Mit einem Sprung über den langfristigen Abwärtstrend hat sich der Goldpreis in eine deutlich verbesserte charttechnische Ausgangslage manövriert. Für Rückenwind sorgen dabei ein Ende der US-Zinserhöhungen sowie die damit verbundene Aussicht auf einen fallenden US-Dollar.
Außerdem zeigten in der Vorwoche Daten des World Gold Councils, dass die globalen Notenbanken im Vorjahr netto 651 Tonnen Gold im Wert von 27 Milliarden Dollar gekauft haben. Das entsprach dem höchsten Niveau seit rund 50 Jahren. Gegenüber dem Jahr 2017 erhöhten sich die Käufe damit um 74 Prozent.
Zu sehen ist diese Entwicklung auch vor dem Hintergrund, dass wichtige Länder wie China oder Russland darum bestrebt sind, sich währungspolitisch weniger abhängig von den USA zu machen. Und weil die geopolitischen Spannungen zunächst eher weiter zuzunehmen drohen, dürften die Notenbanken mit Goldkäufen zunächst weiter als Preisstütze fungieren.
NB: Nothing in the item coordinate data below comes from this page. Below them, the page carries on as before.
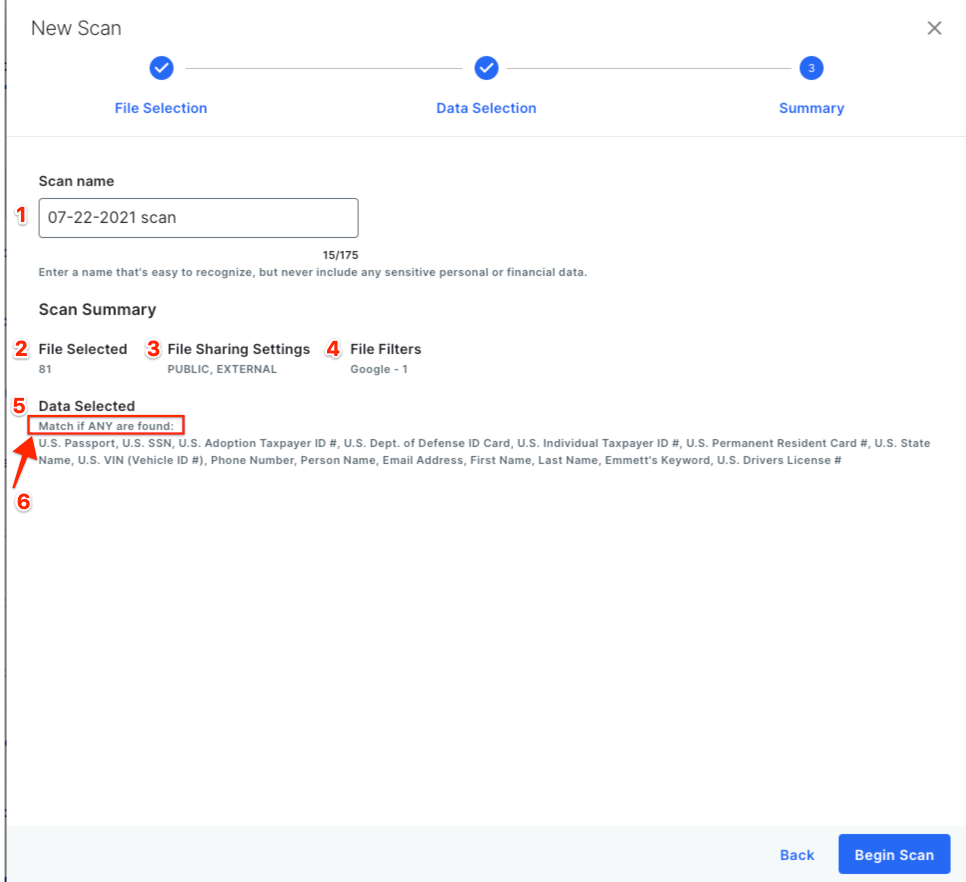This screenshot has width=966, height=882.
Task: Click the X to close the New Scan dialog
Action: point(934,28)
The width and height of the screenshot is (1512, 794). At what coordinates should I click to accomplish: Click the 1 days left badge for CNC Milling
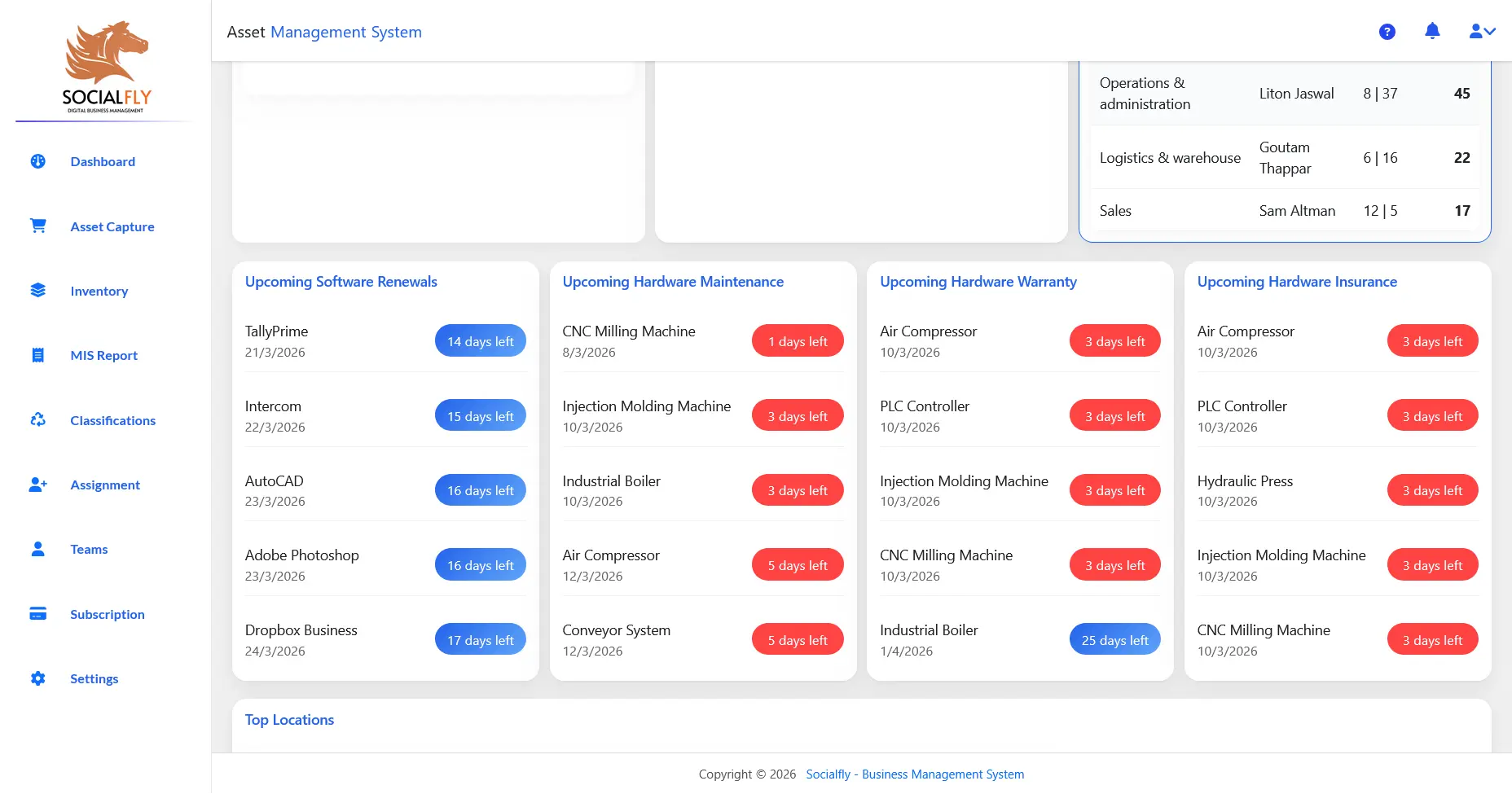798,340
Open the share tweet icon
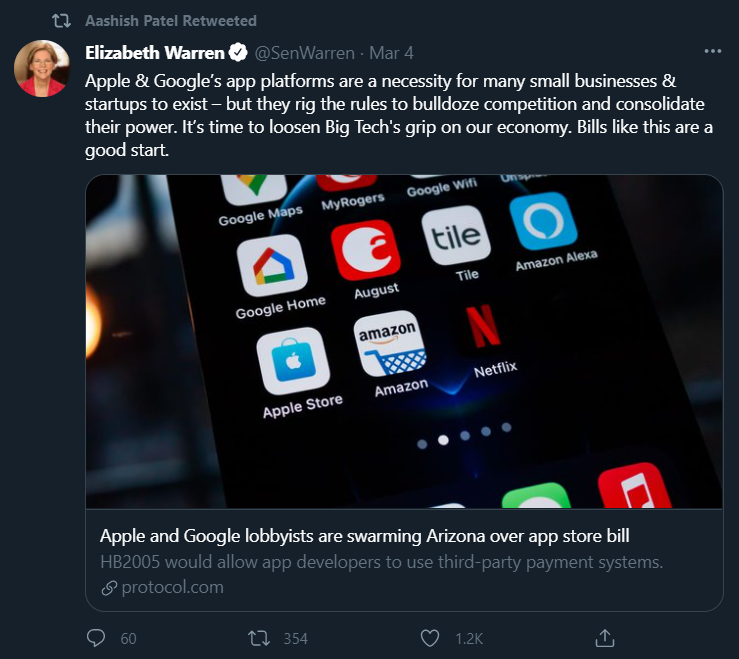This screenshot has height=659, width=739. point(605,638)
Der jüngste Anstieg beim Goldpreis hat auch den Aktienkursen der Goldproduzenten auf die Sprünge geholfen. Deren Notierungen entwickelten sich lang sehr schwach. Die Analysten von Raiffeisen Research weisen außerdem in einer Studie darauf hin, dass Goldminen-Aktien langfristig schlechter abgeschnitten haben als der Goldpreis.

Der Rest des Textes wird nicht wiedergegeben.